The C|CT uses an adaptive cut score ranging from 60% to 85%, depending on question difficulty. EC-Council does not publish a fixed passing percentage; the threshold adjusts based on the version of the exam delivered.

What are the prerequisites for the C|CT certification?

There are no formal prerequisites for the C|CT. EC-Council designed it as an entry-level credential; however, foundational IT and networking knowledge is strongly recommended. The official courseware includes 85 hands-on labs.

Which domains are covered on the C|CT 212-82 exam?

The C|CT covers 22 topic areas grouped into 8 domain categories: Information Security Threats and Attacks (11%), Network Security (7%), Network Security Controls (23%), Application Security and Cloud (9%), Wireless/Mobile/IoT/OT Security (11%), Data Security and Cryptography (10%), Network Monitoring and Analysis (16%), and Incident Response/Risk/Forensics/BCDR (13%).

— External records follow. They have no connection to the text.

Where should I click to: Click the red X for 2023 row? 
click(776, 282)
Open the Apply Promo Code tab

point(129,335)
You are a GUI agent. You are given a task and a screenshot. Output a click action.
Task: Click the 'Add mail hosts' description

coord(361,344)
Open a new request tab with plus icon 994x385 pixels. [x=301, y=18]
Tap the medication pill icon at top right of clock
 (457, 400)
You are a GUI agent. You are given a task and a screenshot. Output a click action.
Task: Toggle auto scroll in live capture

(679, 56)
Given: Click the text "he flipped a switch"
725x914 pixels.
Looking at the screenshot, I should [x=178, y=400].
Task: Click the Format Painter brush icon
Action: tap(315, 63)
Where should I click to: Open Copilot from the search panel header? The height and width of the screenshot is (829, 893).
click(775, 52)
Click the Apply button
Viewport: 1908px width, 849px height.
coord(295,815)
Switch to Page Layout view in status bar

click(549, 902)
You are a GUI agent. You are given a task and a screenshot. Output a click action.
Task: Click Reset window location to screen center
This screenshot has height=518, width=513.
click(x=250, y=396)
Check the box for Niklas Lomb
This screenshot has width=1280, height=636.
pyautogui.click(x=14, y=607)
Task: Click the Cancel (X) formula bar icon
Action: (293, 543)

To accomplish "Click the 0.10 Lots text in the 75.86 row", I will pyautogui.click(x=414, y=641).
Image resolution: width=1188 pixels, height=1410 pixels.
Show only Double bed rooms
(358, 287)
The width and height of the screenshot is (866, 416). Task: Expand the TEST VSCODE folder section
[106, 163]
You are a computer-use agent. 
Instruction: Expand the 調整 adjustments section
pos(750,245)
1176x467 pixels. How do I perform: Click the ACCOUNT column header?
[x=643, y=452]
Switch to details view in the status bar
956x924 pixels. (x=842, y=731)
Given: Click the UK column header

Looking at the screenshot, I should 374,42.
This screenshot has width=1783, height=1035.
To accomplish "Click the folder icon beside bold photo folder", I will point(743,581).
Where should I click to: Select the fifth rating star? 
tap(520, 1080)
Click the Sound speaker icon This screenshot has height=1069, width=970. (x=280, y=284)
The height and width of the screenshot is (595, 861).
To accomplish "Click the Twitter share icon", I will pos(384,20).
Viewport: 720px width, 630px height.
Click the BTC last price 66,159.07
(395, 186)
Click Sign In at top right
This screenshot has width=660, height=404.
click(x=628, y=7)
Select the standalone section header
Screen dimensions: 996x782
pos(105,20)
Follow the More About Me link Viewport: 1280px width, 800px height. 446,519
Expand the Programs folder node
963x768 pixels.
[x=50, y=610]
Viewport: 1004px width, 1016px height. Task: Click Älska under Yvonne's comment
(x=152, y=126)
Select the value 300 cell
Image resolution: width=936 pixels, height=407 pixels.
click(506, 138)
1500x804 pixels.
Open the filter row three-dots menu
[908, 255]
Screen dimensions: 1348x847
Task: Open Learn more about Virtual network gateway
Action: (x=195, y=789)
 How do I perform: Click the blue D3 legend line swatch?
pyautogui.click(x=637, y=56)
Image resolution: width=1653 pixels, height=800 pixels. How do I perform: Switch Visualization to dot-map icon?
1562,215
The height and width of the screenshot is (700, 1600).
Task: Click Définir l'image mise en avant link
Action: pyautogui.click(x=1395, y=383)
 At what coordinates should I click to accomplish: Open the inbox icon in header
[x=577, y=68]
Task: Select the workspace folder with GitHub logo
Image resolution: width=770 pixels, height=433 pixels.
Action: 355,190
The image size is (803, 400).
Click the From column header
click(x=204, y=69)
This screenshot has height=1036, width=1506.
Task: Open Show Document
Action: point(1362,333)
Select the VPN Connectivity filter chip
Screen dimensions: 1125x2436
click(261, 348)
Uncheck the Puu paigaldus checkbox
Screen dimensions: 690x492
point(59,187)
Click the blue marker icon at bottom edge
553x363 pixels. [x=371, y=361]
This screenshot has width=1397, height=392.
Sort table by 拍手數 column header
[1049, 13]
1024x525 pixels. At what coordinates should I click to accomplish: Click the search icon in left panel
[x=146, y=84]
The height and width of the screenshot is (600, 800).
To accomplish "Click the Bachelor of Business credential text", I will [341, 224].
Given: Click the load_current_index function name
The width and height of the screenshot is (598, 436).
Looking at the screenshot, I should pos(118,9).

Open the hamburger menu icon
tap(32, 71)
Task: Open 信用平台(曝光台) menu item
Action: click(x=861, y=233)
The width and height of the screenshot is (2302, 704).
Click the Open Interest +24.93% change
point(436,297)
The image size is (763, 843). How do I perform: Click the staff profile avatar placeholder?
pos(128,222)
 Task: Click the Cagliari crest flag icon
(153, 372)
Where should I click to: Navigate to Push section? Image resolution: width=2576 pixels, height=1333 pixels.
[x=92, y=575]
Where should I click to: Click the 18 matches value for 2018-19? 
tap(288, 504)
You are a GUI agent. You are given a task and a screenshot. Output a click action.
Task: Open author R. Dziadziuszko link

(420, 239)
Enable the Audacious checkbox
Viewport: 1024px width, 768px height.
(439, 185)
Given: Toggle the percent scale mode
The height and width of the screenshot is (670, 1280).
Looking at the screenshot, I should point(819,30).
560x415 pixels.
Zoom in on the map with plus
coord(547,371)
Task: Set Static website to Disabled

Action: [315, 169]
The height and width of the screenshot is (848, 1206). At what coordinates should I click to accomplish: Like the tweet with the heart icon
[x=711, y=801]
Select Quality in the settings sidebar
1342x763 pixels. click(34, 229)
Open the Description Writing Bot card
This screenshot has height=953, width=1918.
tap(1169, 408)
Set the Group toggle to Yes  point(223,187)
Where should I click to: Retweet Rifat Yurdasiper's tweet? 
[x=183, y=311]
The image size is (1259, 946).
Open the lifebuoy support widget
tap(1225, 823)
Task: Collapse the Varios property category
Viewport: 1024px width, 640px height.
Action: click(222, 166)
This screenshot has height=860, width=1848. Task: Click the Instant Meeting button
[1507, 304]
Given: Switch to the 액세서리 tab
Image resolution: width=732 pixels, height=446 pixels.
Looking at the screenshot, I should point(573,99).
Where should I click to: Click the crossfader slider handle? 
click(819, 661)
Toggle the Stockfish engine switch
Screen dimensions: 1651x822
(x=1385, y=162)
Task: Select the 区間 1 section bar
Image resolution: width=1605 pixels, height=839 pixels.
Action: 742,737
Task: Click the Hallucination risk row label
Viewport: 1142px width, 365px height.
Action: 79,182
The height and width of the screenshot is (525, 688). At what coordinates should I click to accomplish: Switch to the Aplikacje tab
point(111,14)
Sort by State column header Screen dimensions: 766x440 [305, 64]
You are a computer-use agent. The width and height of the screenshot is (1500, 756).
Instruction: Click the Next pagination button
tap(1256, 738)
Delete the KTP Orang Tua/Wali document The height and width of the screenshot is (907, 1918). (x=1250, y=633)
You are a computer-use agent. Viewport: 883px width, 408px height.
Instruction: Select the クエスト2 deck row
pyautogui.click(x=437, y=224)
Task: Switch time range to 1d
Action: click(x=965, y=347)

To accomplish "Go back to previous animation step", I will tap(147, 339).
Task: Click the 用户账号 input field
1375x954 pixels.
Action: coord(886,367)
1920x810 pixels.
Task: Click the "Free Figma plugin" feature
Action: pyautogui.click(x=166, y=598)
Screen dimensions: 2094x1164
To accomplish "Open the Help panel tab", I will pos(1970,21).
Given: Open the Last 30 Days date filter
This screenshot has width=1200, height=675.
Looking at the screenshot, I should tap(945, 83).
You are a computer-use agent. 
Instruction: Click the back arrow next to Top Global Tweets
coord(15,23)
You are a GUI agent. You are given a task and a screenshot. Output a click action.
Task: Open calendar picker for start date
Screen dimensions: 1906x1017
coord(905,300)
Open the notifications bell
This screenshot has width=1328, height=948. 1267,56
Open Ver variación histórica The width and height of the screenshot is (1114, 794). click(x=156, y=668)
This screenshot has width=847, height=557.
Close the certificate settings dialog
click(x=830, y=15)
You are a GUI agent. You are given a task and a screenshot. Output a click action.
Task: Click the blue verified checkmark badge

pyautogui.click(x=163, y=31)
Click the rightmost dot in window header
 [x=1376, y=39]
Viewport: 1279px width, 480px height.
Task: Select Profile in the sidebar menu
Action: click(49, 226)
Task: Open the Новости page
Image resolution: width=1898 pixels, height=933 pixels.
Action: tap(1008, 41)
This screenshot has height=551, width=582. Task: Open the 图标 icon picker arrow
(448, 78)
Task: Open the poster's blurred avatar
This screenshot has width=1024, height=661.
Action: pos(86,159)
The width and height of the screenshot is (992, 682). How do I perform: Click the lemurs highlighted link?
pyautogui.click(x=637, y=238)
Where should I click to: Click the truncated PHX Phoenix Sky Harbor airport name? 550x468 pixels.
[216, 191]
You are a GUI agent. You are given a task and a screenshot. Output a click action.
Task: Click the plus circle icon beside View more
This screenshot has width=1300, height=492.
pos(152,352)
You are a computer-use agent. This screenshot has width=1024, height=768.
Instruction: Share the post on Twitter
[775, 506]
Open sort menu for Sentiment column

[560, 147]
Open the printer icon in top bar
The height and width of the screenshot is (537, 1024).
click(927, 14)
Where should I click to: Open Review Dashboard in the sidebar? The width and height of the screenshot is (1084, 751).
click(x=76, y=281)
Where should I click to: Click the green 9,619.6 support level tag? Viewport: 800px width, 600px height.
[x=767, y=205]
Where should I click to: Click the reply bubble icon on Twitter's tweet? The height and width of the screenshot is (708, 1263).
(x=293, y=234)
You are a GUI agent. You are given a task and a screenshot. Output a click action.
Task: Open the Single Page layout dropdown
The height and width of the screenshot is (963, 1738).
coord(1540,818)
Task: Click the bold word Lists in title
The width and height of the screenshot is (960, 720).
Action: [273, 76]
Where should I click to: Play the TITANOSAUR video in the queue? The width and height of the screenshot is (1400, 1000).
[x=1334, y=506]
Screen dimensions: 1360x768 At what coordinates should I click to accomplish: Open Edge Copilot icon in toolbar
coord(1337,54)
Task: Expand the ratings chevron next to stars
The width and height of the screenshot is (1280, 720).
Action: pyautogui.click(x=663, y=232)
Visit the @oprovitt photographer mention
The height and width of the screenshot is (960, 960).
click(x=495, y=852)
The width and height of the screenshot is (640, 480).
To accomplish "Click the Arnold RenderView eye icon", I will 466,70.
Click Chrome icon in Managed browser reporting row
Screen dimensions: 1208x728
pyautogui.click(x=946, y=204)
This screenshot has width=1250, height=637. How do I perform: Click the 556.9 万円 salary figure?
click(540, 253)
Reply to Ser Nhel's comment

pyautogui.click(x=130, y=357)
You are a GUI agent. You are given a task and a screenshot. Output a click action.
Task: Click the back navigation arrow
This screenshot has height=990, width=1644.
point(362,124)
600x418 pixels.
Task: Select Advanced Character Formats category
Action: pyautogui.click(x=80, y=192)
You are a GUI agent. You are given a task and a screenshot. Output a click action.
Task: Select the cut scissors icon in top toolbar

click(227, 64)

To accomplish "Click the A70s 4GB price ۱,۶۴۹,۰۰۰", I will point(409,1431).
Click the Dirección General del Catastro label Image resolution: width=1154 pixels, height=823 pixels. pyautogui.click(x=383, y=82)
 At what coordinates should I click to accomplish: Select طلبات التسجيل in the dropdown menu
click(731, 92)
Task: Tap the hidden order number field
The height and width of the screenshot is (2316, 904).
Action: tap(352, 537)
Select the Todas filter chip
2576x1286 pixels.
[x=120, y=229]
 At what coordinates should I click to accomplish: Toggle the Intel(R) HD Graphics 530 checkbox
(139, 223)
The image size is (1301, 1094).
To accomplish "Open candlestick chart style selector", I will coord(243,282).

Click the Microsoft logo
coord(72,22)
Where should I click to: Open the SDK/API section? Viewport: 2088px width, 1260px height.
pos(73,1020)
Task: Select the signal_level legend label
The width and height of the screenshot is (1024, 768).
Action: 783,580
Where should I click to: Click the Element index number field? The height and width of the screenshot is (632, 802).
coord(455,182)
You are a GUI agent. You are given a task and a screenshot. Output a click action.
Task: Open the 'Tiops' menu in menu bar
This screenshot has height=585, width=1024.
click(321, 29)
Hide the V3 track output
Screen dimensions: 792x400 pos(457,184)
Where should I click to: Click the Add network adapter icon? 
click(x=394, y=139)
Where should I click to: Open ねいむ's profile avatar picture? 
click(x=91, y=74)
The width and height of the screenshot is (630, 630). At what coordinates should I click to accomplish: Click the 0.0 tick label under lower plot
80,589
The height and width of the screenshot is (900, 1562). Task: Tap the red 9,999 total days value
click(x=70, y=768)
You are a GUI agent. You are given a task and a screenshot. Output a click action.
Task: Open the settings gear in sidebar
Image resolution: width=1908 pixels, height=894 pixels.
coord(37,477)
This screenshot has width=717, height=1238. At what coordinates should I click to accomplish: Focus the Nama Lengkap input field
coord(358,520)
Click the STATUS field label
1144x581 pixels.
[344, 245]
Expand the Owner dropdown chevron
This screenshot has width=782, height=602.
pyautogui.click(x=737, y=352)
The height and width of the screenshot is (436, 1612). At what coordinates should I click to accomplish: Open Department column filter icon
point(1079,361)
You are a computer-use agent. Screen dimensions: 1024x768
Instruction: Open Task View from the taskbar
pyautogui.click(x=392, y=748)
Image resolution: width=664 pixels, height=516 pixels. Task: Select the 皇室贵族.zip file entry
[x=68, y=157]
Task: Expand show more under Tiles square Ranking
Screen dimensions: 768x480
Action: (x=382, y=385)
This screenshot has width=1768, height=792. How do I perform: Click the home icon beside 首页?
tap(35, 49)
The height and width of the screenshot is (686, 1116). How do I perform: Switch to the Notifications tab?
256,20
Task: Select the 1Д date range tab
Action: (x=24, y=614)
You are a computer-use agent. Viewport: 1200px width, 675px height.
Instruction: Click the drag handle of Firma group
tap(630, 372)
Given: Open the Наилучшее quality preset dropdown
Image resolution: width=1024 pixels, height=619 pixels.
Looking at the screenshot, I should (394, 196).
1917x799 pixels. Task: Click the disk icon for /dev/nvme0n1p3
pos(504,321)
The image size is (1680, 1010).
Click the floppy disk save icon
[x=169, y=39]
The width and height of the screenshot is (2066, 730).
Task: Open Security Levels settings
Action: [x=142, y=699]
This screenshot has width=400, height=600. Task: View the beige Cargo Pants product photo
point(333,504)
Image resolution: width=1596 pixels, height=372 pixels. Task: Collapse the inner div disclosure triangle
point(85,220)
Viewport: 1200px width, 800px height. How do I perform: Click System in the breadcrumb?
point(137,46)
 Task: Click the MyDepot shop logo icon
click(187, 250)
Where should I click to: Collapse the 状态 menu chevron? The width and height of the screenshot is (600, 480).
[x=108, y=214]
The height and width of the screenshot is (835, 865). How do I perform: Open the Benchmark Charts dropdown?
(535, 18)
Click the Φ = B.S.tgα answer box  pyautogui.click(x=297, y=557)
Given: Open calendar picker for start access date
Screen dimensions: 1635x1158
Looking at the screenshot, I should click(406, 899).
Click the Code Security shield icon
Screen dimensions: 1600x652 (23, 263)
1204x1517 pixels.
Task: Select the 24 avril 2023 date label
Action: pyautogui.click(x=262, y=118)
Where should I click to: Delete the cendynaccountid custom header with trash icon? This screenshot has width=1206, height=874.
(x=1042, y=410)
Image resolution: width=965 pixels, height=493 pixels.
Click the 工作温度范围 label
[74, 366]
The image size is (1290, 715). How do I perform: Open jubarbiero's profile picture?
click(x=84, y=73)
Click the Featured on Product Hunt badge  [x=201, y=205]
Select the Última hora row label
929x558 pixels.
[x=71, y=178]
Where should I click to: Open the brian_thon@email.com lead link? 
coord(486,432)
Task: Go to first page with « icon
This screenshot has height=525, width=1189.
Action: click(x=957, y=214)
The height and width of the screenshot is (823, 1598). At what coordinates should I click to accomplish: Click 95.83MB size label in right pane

How long should I study for the C|CT?

Most candidates with foundational IT experience should plan 100–150 hours. Priority areas by weight are Network Security Controls (23%), Network Monitoring and Analysis (16%), and IR/Risk/Forensics/BCDR (13%), which together account for more than half the exam.

Is the C|CT good for entry-level cybersecurity roles?

Yes. The C|CT is EC-Council's purpose-built entry-to-intermediate credential. Its blend of knowledge questions and hands-on practical tasks validates both theoretical understanding and basic technical ability across core cybersecurity domains, making it valuable for cybersecurity analyst and technician roles.